ThePowerOfFuet5 hours ago

kuschkufan4 hours ago

i edited it to the same url before opening as i usually do for twitter urls so that i can see the full conversation without being logged into twitter.

for some reason the url rewrote iteself to this: https://themenspiegel.click/c/de/52_merzchrupalla/?method=po...

which is a german language scam site. i have no explanation how this happened, whether it is xcancel.com doing this or something loaded from twitter that caused xcancel to do this. never seen anythin like it before, would like to know more.
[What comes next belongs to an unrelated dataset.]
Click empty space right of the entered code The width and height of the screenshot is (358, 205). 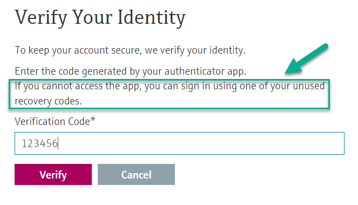pyautogui.click(x=201, y=143)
btw any further reloads of the xcancel url to that tweet totally work as expected.

pavel_lishin4 hours ago

Throwing an additional anecdote into the bucket, this did not happen for me. Any chance you have a dodgy extension installed?

jadamson4 hours ago

Sure you didn't just make a typo and hit a squatted domain?

kuschkufanan hour ago

did not think of that, maybe it's this. i tried a couple typos just now and holy shit most of these are registered and you land on some really dodgy shit, i.e. porn and sites that seem to try out browser exploits. did not find the scam site from earlier, but can't count it out either.

do not go to sites like xancel.com, xcancl.com, xcncl.com .. they are not safe. damn typoswatters.

jijijijij2 hours ago

Doubt. xcancel.com does not even seem to have any advertisements at all, when I disable ublock. Site seems remarkable clean, no thirdparty connections apart from a cdn. Sure you didn't type cancelx.com? Cause there something shady is going on. Otherwise, I would strongly suggest checking your extensions or system for malware.

hsuduebc25 hours ago

I mean, what would you expect from company with morality of tobacco and slot machines producer? This is the least evil they are doing.

This thing resurface from time to time. It's the small text you never read. In this case, small part in ridiculously and intentionally big eula.

avgDev2 hours ago

I am surprised with the downvotes. Meta is the new tobacco corp.